Руки Хейзел лежали на круглом металлическом столике, как будто их положил кто-то другой. Я осторожно накрыл ее пальцы ладонью и сказал, как будто меня только что осенило:

— Послушайте. Может быть, вы хотите, чтобы я переговорил с Тони?

— А вы можете? — Ее взгляд прояснился, она вернулась в настоящий момент. — Только чтобы он не знал, что это исходит от меня. Я всего лишь хочу продать две квартиры. Третью оставлю, буду в ней доживать, а уж наследники потом пусть делают что хотят. «Океанские волны» — часть моей жизни, и я не хочу ее лишиться. Я только хочу получить право на небольшие переделки, понимаете? Я люблю это место, потому что до сих пор вижу здесь Фила. Но я подумала, может быть… Мне не стоит видеть его так часто. — Она отвернулась. — Иногда, пока я пытаюсь заснуть, кажется, что он стоит у постели, глядя на меня сверху вниз. Это в некотором смысле замечательно, однако если он все равно не может лечь рядом, то, наверное, мне лучше обходиться без него. Вы понимаете, о чем я?

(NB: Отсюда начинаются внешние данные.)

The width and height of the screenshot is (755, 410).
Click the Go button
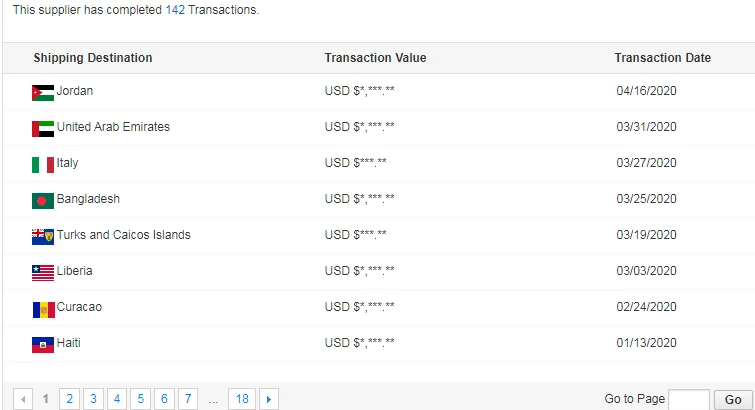pos(733,399)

— Понимаю, — заверил я, ощущая себя крайне неловко, и откинулся на спинку стула, убрав заодно и руку.

Официантка вернулась с моей кредиткой. Она будто почувствовала, что Хейзел переживает особенный момент, и отдала карточку украдкой, не произнеся ни слова.

— Я сделаю все, что в моих силах, — заверил я.

Хейзел улыбнулась.

— Вы славный молодой человек, Билл, — сказала она.

Подъезжая к конторе, я сумел избавиться от впечатления, оставленного встречей. Самой разумной тактикой мне представлялось посеять настоящий раздор между владельцами «Океанских волн». Я не ожидал, что недовольство Хейзел Уилкинс декором настолько глубоко личное, но тем лучше. Деловые соображения приходят и уходят, как прилив и отлив. А личные переживания постоянно с тобой. Если кто-то, кто знаком с Томпсонами всю свою жизнь, готов поверить, что я могу быть посредником, все идет отлично. На самом деле меня не слишком волнует, получит ли Хейзел то, что хочет.

Когда я вошел, Каррен на месте не было. Джанин стояла, склонившись над столом Каррен, и что-то разрезала ножницами. Вот лично я, если бы родился и вырос во Флориде, сделал бы все, чтобы не разжиреть с возрастом. При такой жаре и влажности это подсказывает инстинкт самосохранения. Однако Джанин придерживалась иных убеждений, и, когда влезала в ярко-голубые джинсы стрейч, ее зад являл собой объект, который мы с Каррен дружно считали совершенно не супервеликолепным и не безупречным.

— Привет, — сказал я.

Джанин пискнула и развернулась. Увидев, что это я, она закатила глаза и прижала к сердцу пухлую руку. Она делает так каждый раз, когда случается что-то, о чем не твердили тысячу раз по радио, телевидению или через социальную рекламу. Для меня полная загадка, как она умудрилась при этом дожить до двадцати шести.

— Ой, — сказала Джанин. — Это ты.

— Собственной персоной. А ты кого ожидала увидеть?

— Ну, никогда не знаешь.

— Наверное. Как твой… — Я попытался, но так и не смог вспомнить имени ее отпрыска. — Выздоровел?

Честно говоря, меня это нисколько не заботило, однако сегодня утром один датский блогер предложил ломать сложившиеся стереотипы, пытаясь входить в сознание и жизнь других людей, какими бы ничтожными и скучными те ни казались, и выстраивать новые связи для развития позитивного мышления.

— Ему получше, — осторожно ответила помощница. Какой-нибудь циник мог бы предположить, что на самом деле ребенок, чье имя я внезапно вспомнил — Кайл его зовут, — здоров как бык, и педиатры показывают его всем в качестве примера для подражания. Просто мать не хочет себе в этом признаваться, надеясь до конца недели прогулять еще полдня.

— Отлично. Просто прекрасно.

Джанин вдруг улыбнулась.

— Как прошел твой ужин? — Вопрос прозвучал как-то странно, словно она упрекала меня в излишней скромности.

Я нахмурился, сбитый с толку.

— Ну, «У Бо» же, глупый, — уточнила она. — Все прошло хорошо? Я так давно туда собираюсь. Разумеется, мне пока не по чину. Но однажды обязательно схожу.

— Все было великолепно, — ответил я. — Как всегда. Но откуда ты знаешь, что я туда ходил?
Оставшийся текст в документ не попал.